I got here too late because this Queen Victoria was demolished in March 2021. That said it was in a horrible-looking flat-roofed 60s building, locally known as Victoria House, and had been empty since 2006 so no great loss. Three quadrants round the big crossroads in North Cheam have a charming 30s suburban vibe but this corner looks a lot better as rubble behind blank hoardings. The current plan is to build a 7-storey block of flats as a 'gateway development', which anywhere in inner London might look quite normal but would be a jarring highrise imposition here. No replacement pub is planned but a Wetherspoons exists just round the corner on London Road and that's quite enough.
formerly TheQueen Victoria, 13 Tooting Grove, Tooting SW17 0RA
Art deco 1930s pub with copper roof, renamed 'The Little House' before it closed in 2010. An English Heritage spot-listing failed so now subdivided into five quite nice-looking flats.
formerly The Queen Victoria, 98 Mitcham Road, Croydon CRO 3RJ
A chalet-fronted boozer on the road out of West Croydon, closed in 2004, demolished in 2012 and now serving the community as a car park. Nothing to see here.
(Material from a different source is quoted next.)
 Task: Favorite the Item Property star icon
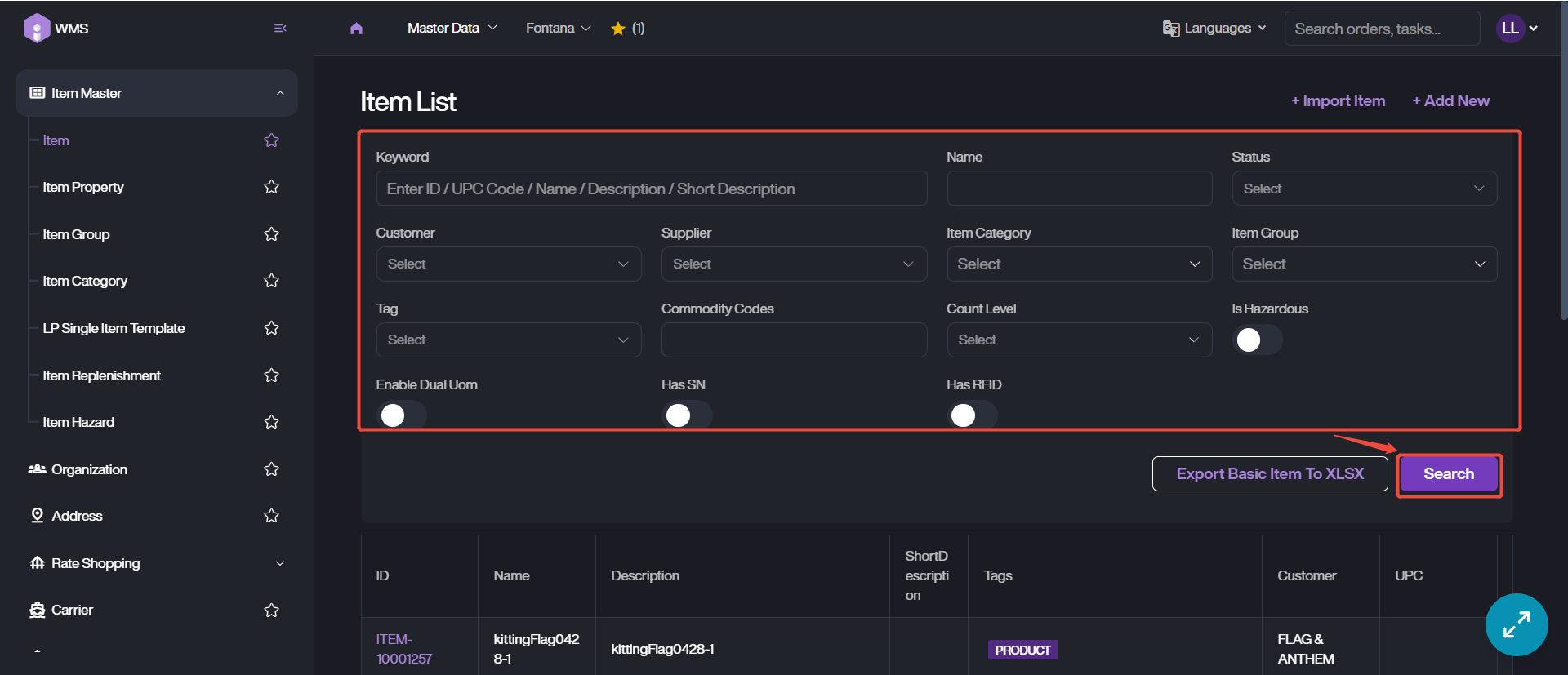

formerly The Queen Victoria, 136 Falcon Road, Battersea SW11 2LP
Renamed 'The Spikey Hedgehog' before it closed in 1999, then demolished, now a block of flats called St Luke's Court. No point visiting specially.
formerly The Queen Victoria, 121 Bath Road, Hounslow TW3 3BT
Closed 1996, also demolished for flats, and I think we've gone far enough back now.
And finally a classic postwar pub that's now lumpen flats. It was situated at the end of an L-shaped street called Albert Square, a real one in Maryland, even though its original square-ish attributes are hard to distinguish today. The pub was known as The Albert House for most of its existence, due to its location, but the final owners decided to capitalise on soap notoriety and renamed it The Queen Vic. This didn't ultimately help to bring a rush of punters, even with a flapping inn sign out front, and when I turned up for the 20th anniversary it was already being redeveloped. The resulting block is called Basle House and the bit that used to be the pub has hardly any windows and looks terribly bland. Judging by the outbreak of angry posters all over the bin store an angry row appears to have broken out regarding the improper dumping of black bags, but as storylines go that's pretty poor so I'd stick with the real Queen Vic on the actual Albert Square tonight instead.